Shape-selective solution-phase nanocrystal growth is facilitated by capping agents, or structure-directing agents (SDAs), which guide shape evolution. It is often stated that these chemical additives impart shape selectivity by promoting nanocrystals with a majority of facets to which they bind most strongly. However, little is known on the mechanisms through which they impart shape selectivity. In this Feature Article, we highlight our recent studies aimed at understanding the thermodynamic and kinetic influences of SDAs using theory and computational tools. We review our studies of the poly(vinylpyrrolidone) (PVP)-mediated synthesis of {100}-faceted Ag nanocubes in ethylene glycol solution, which has been studied experimentally. Our studies of the interfacial free energy of Ag-PVP solution interfaces show that while solution-phase PVP does bind more strongly to Ag(100) than to Ag(111), this selectivity is not sufficient to thermodynamically change the Wulff shape of a PVP-covered Ag nanocrystal in solution from that of the bare metal in vacuum. These studies indicate that a strong facet binding selectivity is needed for a SDA to thermodynamically alter the solution-phase crystal shape from that of the bare metal.
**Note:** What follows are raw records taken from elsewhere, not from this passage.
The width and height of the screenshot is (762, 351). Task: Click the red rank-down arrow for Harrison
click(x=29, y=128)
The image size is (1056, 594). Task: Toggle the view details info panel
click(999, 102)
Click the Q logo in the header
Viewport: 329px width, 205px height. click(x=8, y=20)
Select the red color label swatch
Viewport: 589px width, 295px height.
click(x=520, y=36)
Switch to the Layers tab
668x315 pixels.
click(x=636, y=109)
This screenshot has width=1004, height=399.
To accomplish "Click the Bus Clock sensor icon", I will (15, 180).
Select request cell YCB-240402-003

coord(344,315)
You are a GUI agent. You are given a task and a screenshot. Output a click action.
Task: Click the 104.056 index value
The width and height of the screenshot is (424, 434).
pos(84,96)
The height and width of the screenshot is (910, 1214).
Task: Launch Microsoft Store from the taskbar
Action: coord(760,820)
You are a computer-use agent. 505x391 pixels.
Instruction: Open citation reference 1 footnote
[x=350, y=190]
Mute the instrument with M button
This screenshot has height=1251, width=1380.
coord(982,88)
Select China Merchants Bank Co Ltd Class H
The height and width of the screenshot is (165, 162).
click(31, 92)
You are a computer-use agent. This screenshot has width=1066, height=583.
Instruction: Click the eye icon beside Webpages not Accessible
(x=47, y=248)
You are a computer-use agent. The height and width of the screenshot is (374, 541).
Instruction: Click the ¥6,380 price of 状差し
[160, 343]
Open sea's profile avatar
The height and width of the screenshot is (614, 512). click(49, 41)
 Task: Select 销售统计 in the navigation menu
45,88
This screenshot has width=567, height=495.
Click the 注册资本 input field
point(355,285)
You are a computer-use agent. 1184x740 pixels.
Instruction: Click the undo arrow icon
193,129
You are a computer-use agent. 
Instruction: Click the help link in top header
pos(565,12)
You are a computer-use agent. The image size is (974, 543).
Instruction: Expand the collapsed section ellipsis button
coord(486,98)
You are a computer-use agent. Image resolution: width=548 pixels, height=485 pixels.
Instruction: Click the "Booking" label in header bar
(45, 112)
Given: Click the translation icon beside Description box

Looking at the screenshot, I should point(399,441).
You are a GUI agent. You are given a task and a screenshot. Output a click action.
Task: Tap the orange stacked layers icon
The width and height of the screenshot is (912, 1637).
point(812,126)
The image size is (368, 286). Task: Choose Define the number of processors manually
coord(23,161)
Interestingly, the binding selectivity of PVP for Ag(100) is sufficient to regulate the atom deposition fluxes to Ag(100) and Ag(111), so that cubic Ag(100) nanocrystals form kinetically. Altogether, our studies indicate that kinetic control of metal nanocrystal shapes is likely more prevalent than thermodynamic control. We outline some current challenges in understanding shape-selective solution-phase nanocrystal syntheses.